Múcio Teixeira faleceria em 8 de agosto de 1926, vinte e quatro anos após o lançamento de Campo Santo, e publicaria, ainda, tratando-se de poesia, a obra Terra Incógnita em 1916 – que disponibilizamos na última edição desta revista. Mas se o escritor gaúcho, em sua breve nota, avalia sua situação com certo tom de tristeza, Wenceslau de Queiroz, em crítica publicada no Correio Paulistano em 1904, afirmaria que “Múcio Teixeira não se revela, no ‘Campo Santo’, um vencido, mas um vitorioso.” (QUEIROZ, 1904).

Os temas religiosos, talvez em menor evidência em outras obras do escritor, avolumam-se e irrompem através de personagens vários, como o próprio diabo. Os poemas O sermão da meia-noite, que apresenta como personagem Satan, O diabo e O inferno são alguns exemplares que giram em torno dessa tópica. Mas não só sobre o funesto anjo versam os poemas de Campo SantoEm verdade, qualquer tentativa de reduzir os 110 poemas, divididos em cinco livros, à quaisquer características comuns seria deveras impertinente.
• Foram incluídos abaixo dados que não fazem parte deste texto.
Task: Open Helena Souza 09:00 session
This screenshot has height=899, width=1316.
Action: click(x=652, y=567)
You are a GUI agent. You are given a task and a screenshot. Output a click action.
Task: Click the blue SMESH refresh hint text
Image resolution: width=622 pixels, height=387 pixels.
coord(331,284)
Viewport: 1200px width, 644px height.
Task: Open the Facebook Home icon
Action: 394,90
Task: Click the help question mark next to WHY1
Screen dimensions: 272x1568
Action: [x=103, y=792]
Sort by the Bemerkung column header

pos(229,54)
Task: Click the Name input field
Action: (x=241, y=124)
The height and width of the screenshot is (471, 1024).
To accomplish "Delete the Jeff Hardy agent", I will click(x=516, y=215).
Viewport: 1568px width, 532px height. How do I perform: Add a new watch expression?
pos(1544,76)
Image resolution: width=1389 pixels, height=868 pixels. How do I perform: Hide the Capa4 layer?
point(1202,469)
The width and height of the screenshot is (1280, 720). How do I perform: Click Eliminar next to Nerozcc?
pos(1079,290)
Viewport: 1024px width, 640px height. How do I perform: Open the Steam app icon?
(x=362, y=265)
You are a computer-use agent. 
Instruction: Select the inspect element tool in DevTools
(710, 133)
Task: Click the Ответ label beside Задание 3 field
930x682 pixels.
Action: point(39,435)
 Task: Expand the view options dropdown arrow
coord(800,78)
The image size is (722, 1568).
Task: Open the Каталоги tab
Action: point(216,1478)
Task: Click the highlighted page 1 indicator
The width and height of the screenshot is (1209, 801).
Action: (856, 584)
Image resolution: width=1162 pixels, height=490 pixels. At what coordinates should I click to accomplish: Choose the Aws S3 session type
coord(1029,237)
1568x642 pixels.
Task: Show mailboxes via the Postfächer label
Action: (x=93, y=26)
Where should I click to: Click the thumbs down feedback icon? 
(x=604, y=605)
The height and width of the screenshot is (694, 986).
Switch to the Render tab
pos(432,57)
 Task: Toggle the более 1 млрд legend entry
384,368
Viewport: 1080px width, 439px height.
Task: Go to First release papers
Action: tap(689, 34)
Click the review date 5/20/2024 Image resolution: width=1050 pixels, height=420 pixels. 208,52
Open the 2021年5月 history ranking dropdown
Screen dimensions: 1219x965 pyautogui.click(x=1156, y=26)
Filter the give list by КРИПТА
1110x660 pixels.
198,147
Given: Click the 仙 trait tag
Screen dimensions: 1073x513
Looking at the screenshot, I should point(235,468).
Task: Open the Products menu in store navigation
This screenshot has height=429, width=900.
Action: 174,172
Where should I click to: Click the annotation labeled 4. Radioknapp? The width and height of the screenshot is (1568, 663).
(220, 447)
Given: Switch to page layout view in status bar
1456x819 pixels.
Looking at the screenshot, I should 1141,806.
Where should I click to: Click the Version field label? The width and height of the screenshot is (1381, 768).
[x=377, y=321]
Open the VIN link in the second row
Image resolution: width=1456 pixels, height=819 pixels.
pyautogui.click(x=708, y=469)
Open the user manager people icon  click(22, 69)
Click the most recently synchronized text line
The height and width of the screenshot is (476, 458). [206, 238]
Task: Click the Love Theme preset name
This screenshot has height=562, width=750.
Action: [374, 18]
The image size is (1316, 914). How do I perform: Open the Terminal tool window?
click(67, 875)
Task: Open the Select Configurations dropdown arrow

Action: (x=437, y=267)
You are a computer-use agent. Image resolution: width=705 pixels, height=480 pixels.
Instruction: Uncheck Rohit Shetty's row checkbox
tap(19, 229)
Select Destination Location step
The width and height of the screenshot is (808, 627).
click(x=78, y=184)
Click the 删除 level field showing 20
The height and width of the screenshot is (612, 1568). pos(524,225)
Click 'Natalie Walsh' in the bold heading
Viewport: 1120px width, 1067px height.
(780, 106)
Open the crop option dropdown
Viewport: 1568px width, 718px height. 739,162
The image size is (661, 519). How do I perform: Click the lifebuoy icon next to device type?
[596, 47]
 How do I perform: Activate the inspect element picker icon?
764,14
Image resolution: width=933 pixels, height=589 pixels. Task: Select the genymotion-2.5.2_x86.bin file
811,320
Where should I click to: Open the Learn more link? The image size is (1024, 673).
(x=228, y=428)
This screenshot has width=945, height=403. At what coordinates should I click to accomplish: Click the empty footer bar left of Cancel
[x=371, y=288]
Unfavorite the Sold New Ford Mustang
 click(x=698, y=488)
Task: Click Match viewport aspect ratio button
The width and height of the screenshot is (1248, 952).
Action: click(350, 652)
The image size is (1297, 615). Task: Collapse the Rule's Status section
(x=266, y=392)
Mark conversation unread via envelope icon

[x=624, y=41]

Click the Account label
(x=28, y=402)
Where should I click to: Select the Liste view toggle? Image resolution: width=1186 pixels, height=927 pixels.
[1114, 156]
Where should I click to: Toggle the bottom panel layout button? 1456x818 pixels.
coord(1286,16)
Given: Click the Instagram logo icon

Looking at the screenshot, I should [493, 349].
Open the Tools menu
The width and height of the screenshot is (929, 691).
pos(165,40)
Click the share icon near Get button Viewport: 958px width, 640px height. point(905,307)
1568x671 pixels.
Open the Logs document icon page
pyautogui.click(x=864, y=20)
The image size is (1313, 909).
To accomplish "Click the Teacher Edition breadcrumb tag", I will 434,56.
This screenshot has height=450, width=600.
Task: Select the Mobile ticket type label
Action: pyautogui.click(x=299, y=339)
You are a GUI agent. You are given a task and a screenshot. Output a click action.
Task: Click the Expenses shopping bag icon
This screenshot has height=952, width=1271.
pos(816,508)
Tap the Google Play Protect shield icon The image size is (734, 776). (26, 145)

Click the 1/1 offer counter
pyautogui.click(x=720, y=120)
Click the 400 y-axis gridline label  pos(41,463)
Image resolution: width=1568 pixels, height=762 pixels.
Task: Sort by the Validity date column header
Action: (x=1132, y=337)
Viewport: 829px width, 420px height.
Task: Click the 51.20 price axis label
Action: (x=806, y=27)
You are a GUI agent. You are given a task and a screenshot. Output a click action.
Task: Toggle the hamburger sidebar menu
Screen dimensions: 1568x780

A tendência, todavia, pode ser relevante, se pensarmos na subsequente publicação de poemas, Terra Incógnita, que, com maior ênfase, aprofunda-se na temática.

Por fim, gostaríamos de destacar que, em Campo Santo, Múcio Teixeira deixa transparecer sua influência romântica, sem, contudo, nas palavras de Queiroz, resolver-se somente como lírico: “é um pensador, tem ideias filosóficas, o que folgo de registrar, por que, neste ponto, mostra ir no encalço dos maiores poetas do século […]” (1904).

Referências

PASSOS, Guimarães. Ao vento. Gazeta de notícias, Rio de Janeiro, 1902.

QUEIROZ, Wenceslau de. Crítica literária. Correio Paulistano, São Paulo, 1904.

TEIXEIRA, Múcio. Campo Santo. Rio de Janeiro: Imprensa Nacional, 1902.